Monthly News Roundup - May 2016
FDA Approves Zinbryta for Multiple Sclerosis
Multiple sclerosis, a chronic, inflammatory, autoimmune disease of the central nervous system, has been reported as the leading cause of disability in young adults 20 to 40 years of age. The US Food and Drug Administration (FDA) has now approved AbbVie and Biogen’s Zinbryta (daclizumab) for the treatment of adults with relapsing forms of multiple sclerosis (MS). Zinbryta, a humanized monoclonal antibody, is a long-acting injection that is self- administered by the patient monthly. In studies, patients using Zinbryta had fewer clinical relapses than patients taking placebo or Avonex (interferon beta-1a). A boxed warning alerts prescribers that Zinbryta can cause severe liver injury.
Ocaliva Clears FDA for Primary Biliary Cholangitis
Primary biliary cholangitis (PBC) is a rare, autoimmune cholestatic liver disease that occurs primarily in women over the age of 40. In response, the FDA has granted accelerated approval for Intercept’s Ocaliva (obeticholic acid), a first-in-class farnesoid X receptor (FXR) agonist for the treatment of primary biliary cholangitis (biliary cirrhosis). Ocaliva is combined with ursodeoxycholic acid (UDCA) in adults with an inadequate UDCA response or as monotherapy in adults unable to tolerate UDCA. In Phase 3 trials, Ocaliva met the primary endpoint in 46% of patients. Ocaliva is expected to be available within 10 days and will be distributed through a specialty pharmacy network.

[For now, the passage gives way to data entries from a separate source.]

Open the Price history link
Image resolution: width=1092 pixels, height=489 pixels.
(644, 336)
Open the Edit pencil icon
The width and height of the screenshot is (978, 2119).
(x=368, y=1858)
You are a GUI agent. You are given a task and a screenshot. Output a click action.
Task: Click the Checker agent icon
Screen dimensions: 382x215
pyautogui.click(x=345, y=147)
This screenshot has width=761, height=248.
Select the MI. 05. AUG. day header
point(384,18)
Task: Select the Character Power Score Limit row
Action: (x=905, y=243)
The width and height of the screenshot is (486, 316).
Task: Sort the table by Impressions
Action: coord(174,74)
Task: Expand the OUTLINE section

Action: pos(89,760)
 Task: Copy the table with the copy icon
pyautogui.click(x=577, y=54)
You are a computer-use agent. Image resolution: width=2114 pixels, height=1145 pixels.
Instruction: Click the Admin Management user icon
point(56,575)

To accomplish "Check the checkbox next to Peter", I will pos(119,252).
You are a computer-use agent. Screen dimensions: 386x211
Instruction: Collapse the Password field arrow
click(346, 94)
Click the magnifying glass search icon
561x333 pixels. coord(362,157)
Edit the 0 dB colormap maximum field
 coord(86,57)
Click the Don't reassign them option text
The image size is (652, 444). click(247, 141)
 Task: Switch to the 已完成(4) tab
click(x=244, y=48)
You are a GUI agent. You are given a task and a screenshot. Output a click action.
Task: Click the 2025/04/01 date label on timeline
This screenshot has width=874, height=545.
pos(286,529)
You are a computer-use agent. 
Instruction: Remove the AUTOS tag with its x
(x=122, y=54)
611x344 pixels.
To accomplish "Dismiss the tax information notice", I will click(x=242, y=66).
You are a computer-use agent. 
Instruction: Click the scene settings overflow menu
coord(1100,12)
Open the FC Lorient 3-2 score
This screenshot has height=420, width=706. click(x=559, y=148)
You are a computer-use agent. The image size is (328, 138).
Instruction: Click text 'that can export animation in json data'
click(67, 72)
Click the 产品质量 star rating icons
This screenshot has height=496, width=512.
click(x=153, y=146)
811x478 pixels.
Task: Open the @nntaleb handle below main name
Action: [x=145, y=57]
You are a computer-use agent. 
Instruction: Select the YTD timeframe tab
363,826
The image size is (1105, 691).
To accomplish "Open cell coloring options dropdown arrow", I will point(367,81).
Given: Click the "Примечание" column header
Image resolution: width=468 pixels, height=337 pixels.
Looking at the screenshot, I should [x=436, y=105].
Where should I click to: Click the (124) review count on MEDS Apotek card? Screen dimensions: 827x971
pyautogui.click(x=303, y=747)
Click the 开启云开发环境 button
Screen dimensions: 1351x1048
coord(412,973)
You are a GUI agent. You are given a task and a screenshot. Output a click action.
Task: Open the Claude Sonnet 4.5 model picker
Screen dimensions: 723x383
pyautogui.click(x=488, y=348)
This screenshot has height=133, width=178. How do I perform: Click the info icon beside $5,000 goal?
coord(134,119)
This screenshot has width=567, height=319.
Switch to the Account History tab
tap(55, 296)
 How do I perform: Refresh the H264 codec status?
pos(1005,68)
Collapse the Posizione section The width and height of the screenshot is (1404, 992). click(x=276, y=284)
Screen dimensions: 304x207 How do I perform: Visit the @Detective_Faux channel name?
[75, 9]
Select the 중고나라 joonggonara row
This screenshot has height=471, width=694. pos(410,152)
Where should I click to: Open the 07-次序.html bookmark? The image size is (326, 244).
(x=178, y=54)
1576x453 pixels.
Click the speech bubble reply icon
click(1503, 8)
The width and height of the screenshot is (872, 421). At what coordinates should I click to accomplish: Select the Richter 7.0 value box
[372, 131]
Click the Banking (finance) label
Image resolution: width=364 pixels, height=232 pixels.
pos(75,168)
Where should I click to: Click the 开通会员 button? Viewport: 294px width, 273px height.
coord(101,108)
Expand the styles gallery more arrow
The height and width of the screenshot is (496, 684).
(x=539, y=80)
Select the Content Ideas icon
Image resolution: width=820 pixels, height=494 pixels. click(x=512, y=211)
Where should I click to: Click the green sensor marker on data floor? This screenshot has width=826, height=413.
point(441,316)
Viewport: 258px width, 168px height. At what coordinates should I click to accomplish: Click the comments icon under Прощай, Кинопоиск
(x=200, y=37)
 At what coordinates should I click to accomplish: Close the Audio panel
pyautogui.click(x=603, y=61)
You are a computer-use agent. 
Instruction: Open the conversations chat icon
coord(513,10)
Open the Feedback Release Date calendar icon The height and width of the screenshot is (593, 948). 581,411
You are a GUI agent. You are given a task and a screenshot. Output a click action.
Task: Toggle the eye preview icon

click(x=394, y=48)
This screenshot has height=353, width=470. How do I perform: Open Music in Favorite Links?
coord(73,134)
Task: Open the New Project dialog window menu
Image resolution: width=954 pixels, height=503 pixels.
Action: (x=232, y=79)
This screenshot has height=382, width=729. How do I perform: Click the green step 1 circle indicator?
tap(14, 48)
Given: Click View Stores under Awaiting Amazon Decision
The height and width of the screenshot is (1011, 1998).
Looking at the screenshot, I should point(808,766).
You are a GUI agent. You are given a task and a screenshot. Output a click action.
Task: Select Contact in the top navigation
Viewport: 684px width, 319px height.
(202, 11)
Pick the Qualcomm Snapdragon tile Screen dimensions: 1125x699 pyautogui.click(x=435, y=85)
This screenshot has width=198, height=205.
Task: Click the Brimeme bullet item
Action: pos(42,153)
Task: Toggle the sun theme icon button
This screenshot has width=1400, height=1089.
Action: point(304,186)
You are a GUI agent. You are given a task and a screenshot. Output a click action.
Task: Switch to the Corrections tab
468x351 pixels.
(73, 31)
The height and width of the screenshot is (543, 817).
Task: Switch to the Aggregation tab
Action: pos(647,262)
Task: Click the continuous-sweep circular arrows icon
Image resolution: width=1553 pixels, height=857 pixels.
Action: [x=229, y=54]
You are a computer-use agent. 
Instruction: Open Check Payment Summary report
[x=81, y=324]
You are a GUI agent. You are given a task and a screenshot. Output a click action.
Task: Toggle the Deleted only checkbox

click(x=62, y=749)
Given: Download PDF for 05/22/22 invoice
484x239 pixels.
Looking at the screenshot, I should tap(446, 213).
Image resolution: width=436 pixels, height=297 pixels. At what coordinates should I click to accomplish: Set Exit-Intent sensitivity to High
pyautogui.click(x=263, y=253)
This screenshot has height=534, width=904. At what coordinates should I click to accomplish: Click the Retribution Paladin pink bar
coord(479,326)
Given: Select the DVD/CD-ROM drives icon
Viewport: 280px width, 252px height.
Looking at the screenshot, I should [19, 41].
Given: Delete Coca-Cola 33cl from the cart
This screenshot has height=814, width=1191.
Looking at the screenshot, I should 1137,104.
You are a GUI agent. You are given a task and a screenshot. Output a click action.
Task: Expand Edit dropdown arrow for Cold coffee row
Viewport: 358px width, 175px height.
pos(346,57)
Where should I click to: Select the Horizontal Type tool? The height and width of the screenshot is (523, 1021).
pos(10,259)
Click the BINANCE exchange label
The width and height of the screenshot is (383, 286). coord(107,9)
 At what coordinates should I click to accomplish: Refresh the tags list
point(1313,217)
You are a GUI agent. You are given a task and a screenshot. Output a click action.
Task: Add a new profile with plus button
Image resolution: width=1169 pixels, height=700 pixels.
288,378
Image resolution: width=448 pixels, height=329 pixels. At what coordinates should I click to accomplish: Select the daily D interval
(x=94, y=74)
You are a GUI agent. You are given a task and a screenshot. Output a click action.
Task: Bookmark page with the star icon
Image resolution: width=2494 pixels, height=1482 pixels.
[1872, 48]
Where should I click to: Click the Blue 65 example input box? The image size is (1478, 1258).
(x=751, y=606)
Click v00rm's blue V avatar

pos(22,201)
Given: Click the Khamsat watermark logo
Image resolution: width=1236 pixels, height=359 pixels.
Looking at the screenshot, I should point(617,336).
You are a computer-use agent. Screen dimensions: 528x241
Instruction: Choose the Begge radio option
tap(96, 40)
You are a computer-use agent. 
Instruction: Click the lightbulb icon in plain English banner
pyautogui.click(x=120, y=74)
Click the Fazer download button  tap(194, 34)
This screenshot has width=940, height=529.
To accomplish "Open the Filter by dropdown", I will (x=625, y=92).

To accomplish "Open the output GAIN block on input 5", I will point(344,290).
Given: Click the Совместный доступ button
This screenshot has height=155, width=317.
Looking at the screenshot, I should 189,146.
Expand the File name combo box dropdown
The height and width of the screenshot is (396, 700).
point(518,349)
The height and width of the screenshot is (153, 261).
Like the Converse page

Probuphine Implant Approved for Treatment of Opioid Dependence
The statistics are shocking: forty-five people in the US die every day from a prescription opioid overdose. As an added weapon in the treatment of opiate addiction, the FDA has approved Probuphine, the first buprenorphine implant for the maintenance treatment of opioid dependence. Probuphine consists of four, one-inch-long rods that are implanted under the skin and provide a constant, low-level dose of buprenorphine for six months. In studies, 63 percent of Probuphine-treated patients had no evidence of illicit opioid use throughout the six months of treatment – similar to the 64 percent of those who responded to sublingual (under the tongue) buprenorphine alone.
Genentech’s First-in-Class Tecentriq Wins Approval to Target Bladder Cancer
The FDA has approved Genentech’s Tecentriq (atezolizumab) to treat urothelial carcinoma, a common bladder cancer. Tecentriq is the first FDA-approved PD-L1 inhibitor and the latest in the broader class of PD-1/PD-L1 targeted biologics approved by the FDA in the last two years. Tecentriq, now the fourth approved immune checkpoint inhibitor, boosts the body’s own immune system to destroy cancer cells. In studies, 14.8% of patients had at least partial shrinkage of tumors lasting 2.1 to over 13.8 months at the time of analysis. Approved anti-PD-1 drugs include Merck's Keytruda (pembrolizumab) and BMS's Opdivo (nivolumab).
Nuplazid is First Drug Available for Parkinson’s Disease Psychosis
The FDA has approved Acadia’s once-daily Nuplazid (pimavanserin) tablets, the first atypical antipsychotic to treat hallucinations and delusions associated with Parkinson’s disease-linked psychosis (PDP). Nuplazid exhibits inverse agonist and antagonist activity at serotonin 5-HT2A receptors and to a lesser extent at serotonin 5-HT2C receptors. In a six-week study of 199 patients, Nuplazid was shown to be superior to placebo in decreasing the frequency and/or severity of hallucinations and delusions without worsening the primary motor symptoms of Parkinson’s disease. Nuplazid shows no measurable activity at dopaminergic receptors, but common side effects may include swelling (peripheral edema), nausea, and confusion.